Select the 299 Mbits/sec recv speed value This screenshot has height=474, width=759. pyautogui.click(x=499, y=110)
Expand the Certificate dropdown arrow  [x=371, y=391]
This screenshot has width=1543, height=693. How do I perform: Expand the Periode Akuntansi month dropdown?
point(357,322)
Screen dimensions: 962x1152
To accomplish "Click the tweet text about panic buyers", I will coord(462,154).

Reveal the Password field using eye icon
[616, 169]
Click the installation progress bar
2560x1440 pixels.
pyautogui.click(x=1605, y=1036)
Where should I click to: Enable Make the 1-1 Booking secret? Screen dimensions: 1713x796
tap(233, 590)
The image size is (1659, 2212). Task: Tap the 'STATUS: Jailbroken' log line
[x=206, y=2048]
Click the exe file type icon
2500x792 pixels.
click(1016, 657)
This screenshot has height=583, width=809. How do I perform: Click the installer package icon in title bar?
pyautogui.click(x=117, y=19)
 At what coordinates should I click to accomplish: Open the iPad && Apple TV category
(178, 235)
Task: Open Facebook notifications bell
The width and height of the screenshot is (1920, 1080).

[练习]: 把上面的全部条目逐字照抄一遍，不要做任何改动。

[正确输出]:
Select the 299 Mbits/sec recv speed value This screenshot has height=474, width=759. pyautogui.click(x=499, y=110)
Expand the Certificate dropdown arrow  [x=371, y=391]
This screenshot has width=1543, height=693. How do I perform: Expand the Periode Akuntansi month dropdown?
point(357,322)
Screen dimensions: 962x1152
To accomplish "Click the tweet text about panic buyers", I will coord(462,154).

Reveal the Password field using eye icon
[616, 169]
Click the installation progress bar
2560x1440 pixels.
pyautogui.click(x=1605, y=1036)
Where should I click to: Enable Make the 1-1 Booking secret? Screen dimensions: 1713x796
tap(233, 590)
The image size is (1659, 2212). Task: Tap the 'STATUS: Jailbroken' log line
[x=206, y=2048]
Click the exe file type icon
2500x792 pixels.
click(1016, 657)
This screenshot has height=583, width=809. How do I perform: Click the installer package icon in title bar?
pyautogui.click(x=117, y=19)
 At what coordinates should I click to accomplish: Open the iPad && Apple TV category
(178, 235)
Task: Open Facebook notifications bell
The width and height of the screenshot is (1920, 1080).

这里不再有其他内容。